This invention provides at least one rare earth metal composition prepared by the methods of this invention.
The subject matter regarded as the invention is particularly pointed out and distinctly claimed in the concluding portion of the specification. The invention, however, both as to organization and method of operation, together with objects, features, and advantages thereof, may best be understood by reference to the following detailed description when read with the accompanying drawings in which:
It will be appreciated that for simplicity and clarity of illustration, elements shown in the figures have not necessarily been drawn to scale.
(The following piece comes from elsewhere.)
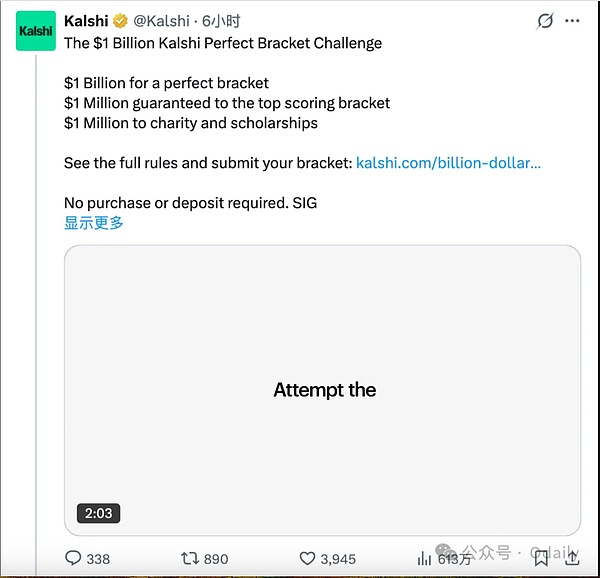600x578 pixels.
Task: Click the 6小时 timestamp
Action: click(221, 21)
For example, the dimensions of some of the elements may be exaggerated relative to other elements for clarity. Further, where considered appropriate, reference numerals may be repeated among the figures to indicate corresponding or analogous elements.
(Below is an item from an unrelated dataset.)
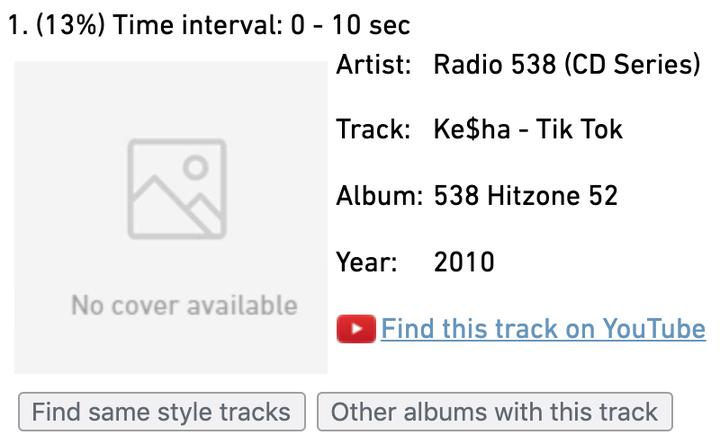Click the 'Time interval: 0 - 10 sec' heading
This screenshot has width=720, height=444.
[x=262, y=25]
In the following detailed description, numerous specific details are set forth in order to provide a thorough understanding of the invention. However, it will be understood by those skilled in the art that the present invention may be practiced without these specific details. In other instances, well-known methods, procedures, and components have not been described in detail so as not to obscure the present invention.
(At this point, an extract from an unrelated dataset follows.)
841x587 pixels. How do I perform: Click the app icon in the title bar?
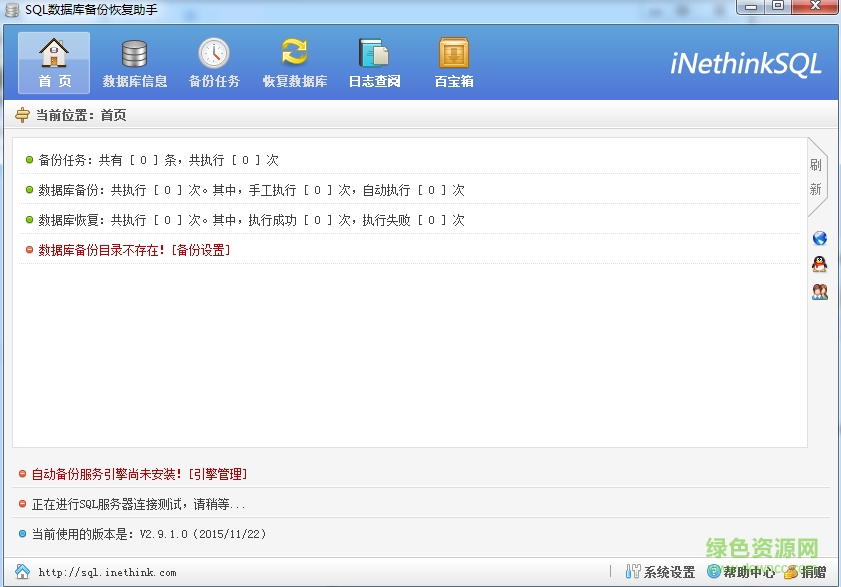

This invention provides a method for recovery of at least one rare earth metal from a ferromagnetic alloy, the method comprises:
(a) reacting a ferromagnetic alloy with at least one chlorine-containing gas to obtain a volatile iron-containing chloride product and non-volatile at least one rare earth metal chloride; (b) providing air flow to said volatile iron-containing chloride product, thereby oxidizing the iron-containing chloride product to iron oxide;
(c) separating said iron oxide product and non-volatile at least one rare earth metal chloride;
(d) cooling said separated non-volatile at least one rare earth metal chloride;
(e) electrolyzing said cooled non-volatile at least one rare earth metal chloride; thereby recovering said at least one rare earth metal.
In some embodiments, the method of this invention comprises prior to reacting the ferromagnetic alloy with at least one chlorine-containing gas of step (a), a pre-treatment of the ferromagnetic alloy by decrepitation to form a powder alloy using atomic hydrogen decrepitation treatment. In other embodiments, the decrepitation is performed at room temperature. In other embodiment, the atomic hydrogen decrepitation treatment is performed using electrolysis. In other embodiments, the electrolysis is performed using a first electrode (cathode) of copper, nickel, steel, titanium or combination thereof; and a second electrode (anode) of lead, nickel, steel or combination thereof. In other embodiments, the ferromagnetic alloy is attached to said first electrode (cathode).
In some embodiment, this invention provides a method for recovery of at least one rare earth metal from ferromagnetic alloy, the method comprises:
This invention thus provides a method for recovery of at least one rare earth metal from ferromagnetic alloy, the method comprising: (i) atomic hydrogen decrepitation said ferromagnetic alloy to form a powder alloy; (ii) magnetic separation of said powder to form a powder alloy having a lower iron content; (iii) reacting said powder alloy having a lower iron content with at least one chlorine-containing gas to obtain volatile iron-containing chloride product and non-volatile at least one rare earth metal chloride; (iv) separating said volatile iron-containing chloride product and non-volatile at least one rare earth metal chloride; (v) cooling said separated non-volatile at least one rare earth metal chloride; (vi) electrolyzing said cooled non-volatile at least one rare earth metal chloride; thereby recovering said at least one rare earth metal.
In other embodiments, the atomic hydrogen decrepitation is performed at room temperature. In other embodiment, the atomic hydrogen decrepitation is performed using electrolysis. In other embodiments, the electrolysis is performed using a first electrode (cathode) of copper, nickel, steel, titanium, or combination thereof, and a second electrode (anode) of lead, nickel, steel or combination thereof. In other embodiments, the ferromagnetic alloy is attached to said first electrode (cathode).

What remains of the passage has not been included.